The Republican Party is hard at work in Pennsylvania. Under a new bill now making its way through the state legislature, the state would change its long-standing practice of awarding Electoral College votes under a winner-take-all system and instead would award them by Congressional districts. Why would Pennsylvania Republicans take this new route? According to Dominic Pileggi, the Senate majority leader, “The goal is to have the votes in the Electoral College more closely reflect the popular vote . . . [and] [t]his is one way to do that.”
Last week, I was asked by the Washington Post to host an online session on this issue. The questions were many and I couldn't possibly get to all of them in the time allotted. Two themes immediately emerged. One was the notion that Republicans were rigging the rules of the game for political advantage. A second was that Democrats were no better and would do the same thing if they could get away with it.
The political calculation is easy enough to discern. Republicans are assuming that they will lose the statewide popular vote, something they have done since 1988. But this is not a slam-dunk as a question of politics. In going to a districting system, the state is simply shifting electoral incentives and will force candidates to campaign differently. Whether this makes sense as a question of partisan politics thus requires a crystal ball, and Republicans clearly do not have one.

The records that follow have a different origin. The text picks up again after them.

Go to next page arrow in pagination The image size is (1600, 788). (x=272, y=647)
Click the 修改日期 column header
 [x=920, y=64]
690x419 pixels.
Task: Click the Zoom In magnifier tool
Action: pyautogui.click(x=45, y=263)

It is hard to get worked up over this. This is precisely what we would expect from a state where one party controls both the governorship and the state legislature. And yet, it is hard not to be cynical about it. The question of how we elect a president is fraught with much difficulty. This is not an easy question, and the American nation has struggled with answers from the time of the founding. While I am agnostic whether the Electoral College should be amended or even abolished, I am far more confident in the view that political expediency should play no role in this debate.